MCP is the coming of Web 2.0 2.0 - Anil Dash
I agree with Dash here and see the same glimmer of hope. The idea that my website could have an MCP capability was what got me there. I have a human interface in HTML, a feed interface with RSS and JSON Feed. Why not an agentic interface with MCP? And if that agentic interface existed there is an incredible variety of potential that could be created from this. I’m hopeful!
The Future of Engineering Services: Building and Measuring Human-AI Teams – rajiv.com
Friend and Weekly Thing reader Rajiv Pant (👋 hey Rajiv!) breaks down how to pivot our thinking about engineering capability as you transition into an AI-native approach. He even walks through how to phase the transformation that he describes. At the core is thinking more about the value provided and less about individual productivity metrics. I think there is some nuance there in the mental model. I’m currently more in the mindset of agentic engineers working alongside people to contribute value to a project. More horizontally integrated. However, if we take a more vertical approach as Rajiv suggests and consider the people the designers and the LLM the coder, that would result in a different view. Thought provoking regardless of how you approach it.
Sky Extends AI Integration and Automation to Your Entire Mac - MacStories
Sky hasn't launched yet and their website just has a teaser video showing the application doing some pretty amazing things powered by AI. I signed up on the waiting list and even filled their survey out. There is a lot of enthusiasm about this app because it is from the authors of Workflow, which Apple acquired and renamed Shortcuts, and which I use every single day and is the primary tool I use to build the Weekly Thing.
Viticci's writeup here is based on using the beta version of their product and he is glowing of it. Viticci is notably also an extraordinary power-user of Shortcuts. His admiration for the past success may give some positive bias, but he is also a shrewd user of automation technology. 

What sets Sky apart from anything I’ve tried or seen on macOS to date is that it uses LLMs to understand which windows are open on your Mac, what’s inside them, and what actions you can perform based on those apps’ contents. It’s a lofty goal and, at a high level, it’s predicated upon two core concepts. First, Sky comes with a collection of built-in “tools” for Calendar, Messages, Notes, web browsing, Finder, email, and screenshots, which allow anyone to get started and ask questions that perform actions with those apps. If you want to turn a webpage shown in Safari into an event in your calendar, or perhaps a document in Apple Notes, you can just ask in natural language out of the box.

From that description I would describe Sky as an Agent platform that runs on your Mac to accomplish many different tasks. The agent part is a huge deal and follows the structure of more advanced AI solutions.
I think many Apple users may wonder if Sky is the app that Apple will buy to replace the woefully challenged Siri. 

I think there is, and after using Sky for two weeks, I'll be honest: I wouldn't be surprised to hear that OpenAI or Apple would be interested in acquiring this company. Apple could use this team (again) to get an LLM-infused tool that works with apps before the two years it'll likely take them to ship a Siri LLM with comparable features -- and I'm sure Sky would work even better if it had access to more private APIs on macOS.

I’m looking forward to getting my hands on this.

▶ _COLLECTED MATERIAL_:
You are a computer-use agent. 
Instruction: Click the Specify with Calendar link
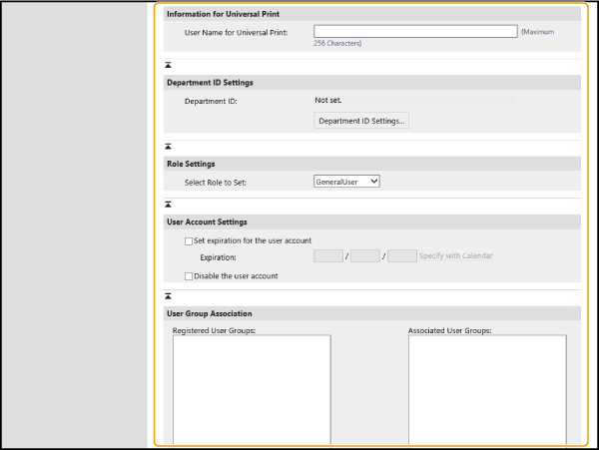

▶ _LIST OF TASKS_:
A – In the link roundup on AI tools, what name did Apple give Workflow after acquiring it?
B – Resume the link roundup on AI tools after its final sentence.

▶ _ANSWERS PER TASK_:
A – Shortcuts

B –
AI-assisted development needs automated tests
Small but profound statement. You hear a lot of variety in feedback on how well LLMs work in contributing to code. What we don't hear enough about are what the conditions of that code are. Do they have good tests? Is it a spaghetti mess? In the early days of LLM's doing code I shared with many friends that coding is in some ways a much easier task than writing generic text. Why? Well in a way you are playing a game with the compiler or interpreter. There is another piece of software that will tell you if you are right (compiles) or wrong (wont compile). So the LLM can play that game at machine-speed to get to something that compiles. However, every developer will tell you that is interesting but means nothing. Just because it compiles doesn't mean it can do the thing you want. What does that? Automated tests and focusing on test-first development. It follows from the first example that tests would then give the LLM another "boss battle" to work through to get to a valid outcome. 
All of this is to simply say that as Agentic coding becomes more common we will not just change a lot of tooling for how code is created but we will also likely change the process by which we come to understand what it is that we are building. In fact, if we don't assess that process as a whole we are almost certainly getting a suboptimal solution.
PS: Doing better at this would also help all developers. Test first development, similar to pair programming, is generally a known "good thing" but it is hard and many organizations find it slow in the beginning and they bale on it. 
Say Your Writing
Reading this made me smile. I guess I don't really think about the process that much but I will say that when I write these emails and blog posts this is exactly what I do.

In my case I find I constantly (silently) speak the words as I'm writing.

I’m usually speaking to myself in my head and working my hands as fast as I can to keep up. Doesn't everyone do that? 🤔
Vibe coding for teams, thoughts to date | Kellan Elliott-McCrea: Blog
Interesting observation about some of the impacts that LLMs have on a codebase. 

LLMs are without a doubt the most disruptive change to how code gets written I've seen in my career since the introduction of the World Wide Web.

…

That said, as of today, LLMs don't change some key fundamental physics of writing code as a team. Importantly, as of today, they haven't changed the fundamental calculation that writing code is always easier than understanding code.
The insight that reading code is harder than writing leads naturally to the insight that every line of code is tech debt. Every line of code encodes your best current understanding of the problem you're trying to solve (for increasingly weird definitions of "you"). Nothing has changed the fact that your current understanding is probably limited, and wrong in several ways.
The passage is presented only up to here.